Relaxation Yoga

Yoga Statue

Why Relaxation Yoga?. Well, it has been said the practice of meditation and the practice of yoga are closley related.
Indeed relaxation Yoga might be described as meditation plus since it adds the element of light body exercise to the equation.

In defined terms yoga refers to traditional physical and mental disiplines with meditative practices in both Buddhism and Hinduism.
The word is of Sanskrit origin with the meaning to 'yoke' and 'unite'.

The unity in question is the connection of the body and mind.One who follows the practice of yoga is called a 'yogi'.

The original purpose of the exercises involving breathing and posture was to bring the body intoa state of stability and relaxation in preparation for lengthly spells of meditation.

The most popular form of yoga practiced in the west is that of the Hatha disipline.
The name is derived from 'Ha' - meaning sun and 'Tha' - meaning moon.
The goal of hatha yoga is to lead to the purification of the mind via purification of the body.

Amazingly in 1989, the Vatican declared that Eastern meditation practices such as Zen and Yoga can, "degenerate into the cult of the body".
Yet despite this, many from the Roman Catholic Church are making up their own minds and incorporating elements of the practice of yoga and other disiplines into their spiritual lives in a complimentary manner.

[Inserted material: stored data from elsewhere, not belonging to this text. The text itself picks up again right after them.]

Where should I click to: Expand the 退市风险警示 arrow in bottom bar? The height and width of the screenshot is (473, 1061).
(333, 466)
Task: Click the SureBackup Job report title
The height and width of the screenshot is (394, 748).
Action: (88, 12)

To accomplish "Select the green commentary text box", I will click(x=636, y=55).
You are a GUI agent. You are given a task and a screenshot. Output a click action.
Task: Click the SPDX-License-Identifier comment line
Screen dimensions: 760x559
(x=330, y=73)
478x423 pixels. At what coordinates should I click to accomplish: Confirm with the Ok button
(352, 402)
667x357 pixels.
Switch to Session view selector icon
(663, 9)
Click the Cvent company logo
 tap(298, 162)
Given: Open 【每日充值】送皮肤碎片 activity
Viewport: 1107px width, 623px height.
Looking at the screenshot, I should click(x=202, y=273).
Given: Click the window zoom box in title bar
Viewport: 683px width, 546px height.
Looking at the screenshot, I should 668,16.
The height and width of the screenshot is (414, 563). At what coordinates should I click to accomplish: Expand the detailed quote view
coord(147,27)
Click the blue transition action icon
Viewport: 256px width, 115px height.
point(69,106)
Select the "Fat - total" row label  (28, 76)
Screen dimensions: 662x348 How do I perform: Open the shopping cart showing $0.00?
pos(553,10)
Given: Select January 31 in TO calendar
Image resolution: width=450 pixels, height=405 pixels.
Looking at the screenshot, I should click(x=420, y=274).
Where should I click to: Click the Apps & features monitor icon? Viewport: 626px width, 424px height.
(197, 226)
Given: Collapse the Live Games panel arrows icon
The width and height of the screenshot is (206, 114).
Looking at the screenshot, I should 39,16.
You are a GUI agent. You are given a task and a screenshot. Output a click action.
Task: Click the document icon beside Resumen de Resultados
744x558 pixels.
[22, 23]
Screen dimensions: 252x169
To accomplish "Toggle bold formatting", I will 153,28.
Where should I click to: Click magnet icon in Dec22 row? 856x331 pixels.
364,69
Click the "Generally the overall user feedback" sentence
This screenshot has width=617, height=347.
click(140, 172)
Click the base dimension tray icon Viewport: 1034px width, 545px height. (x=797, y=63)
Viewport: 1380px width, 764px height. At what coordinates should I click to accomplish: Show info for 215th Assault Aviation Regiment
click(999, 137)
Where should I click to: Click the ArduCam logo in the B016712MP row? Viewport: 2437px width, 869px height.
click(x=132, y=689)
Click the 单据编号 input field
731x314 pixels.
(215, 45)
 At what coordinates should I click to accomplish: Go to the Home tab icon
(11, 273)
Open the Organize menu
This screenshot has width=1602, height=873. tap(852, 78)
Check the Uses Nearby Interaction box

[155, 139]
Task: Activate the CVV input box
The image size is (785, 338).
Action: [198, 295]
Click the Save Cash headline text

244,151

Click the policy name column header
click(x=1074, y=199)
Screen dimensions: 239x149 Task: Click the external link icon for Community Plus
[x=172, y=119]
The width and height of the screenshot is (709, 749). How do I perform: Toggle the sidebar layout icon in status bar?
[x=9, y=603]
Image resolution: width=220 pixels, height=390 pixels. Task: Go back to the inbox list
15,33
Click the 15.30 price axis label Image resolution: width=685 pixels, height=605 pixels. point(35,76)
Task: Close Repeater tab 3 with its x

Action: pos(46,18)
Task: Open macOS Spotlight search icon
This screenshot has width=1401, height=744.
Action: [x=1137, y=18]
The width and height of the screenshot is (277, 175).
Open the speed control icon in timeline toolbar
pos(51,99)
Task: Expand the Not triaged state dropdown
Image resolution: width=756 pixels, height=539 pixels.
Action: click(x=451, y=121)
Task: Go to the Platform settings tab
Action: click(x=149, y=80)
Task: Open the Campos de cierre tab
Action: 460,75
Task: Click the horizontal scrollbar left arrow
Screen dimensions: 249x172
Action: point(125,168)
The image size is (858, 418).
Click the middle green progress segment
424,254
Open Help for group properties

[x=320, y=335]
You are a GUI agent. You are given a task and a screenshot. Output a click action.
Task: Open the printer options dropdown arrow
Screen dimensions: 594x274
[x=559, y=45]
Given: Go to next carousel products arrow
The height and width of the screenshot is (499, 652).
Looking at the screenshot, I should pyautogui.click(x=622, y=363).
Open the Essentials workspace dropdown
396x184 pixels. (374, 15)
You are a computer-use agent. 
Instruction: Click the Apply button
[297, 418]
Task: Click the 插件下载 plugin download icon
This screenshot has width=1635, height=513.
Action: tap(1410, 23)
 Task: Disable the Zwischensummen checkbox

Asanas is the term used to describe the state of harmony that can be achieved by controlling ones breathing and body movements, in effect the practice of postures.
Thus a balance is achieved between mind and body that will enhance many areas of your life with health being the main benefactor both physically and emotionally.
The are approximately 200 types of asanas exercises, half of which are practiced in the west from the simple to the very complex.


Pranyama meaning 'life force' is wisely named since it focuses onthe art of breathing and the techniques involved.
It can be practiced on it's own since it involves breathing exercises but is generally comined with asanas and dhyana as part of the overall Hatha yoga experience.


Dhyana is another term for the practice of one of the many disiplines of meditation.
It is the combination of asanas, pranayama and dhyana that makes up the practice of Hatha yoga.
The ultimate aim is to balance the different energy flows within the human body in a beneficial manner.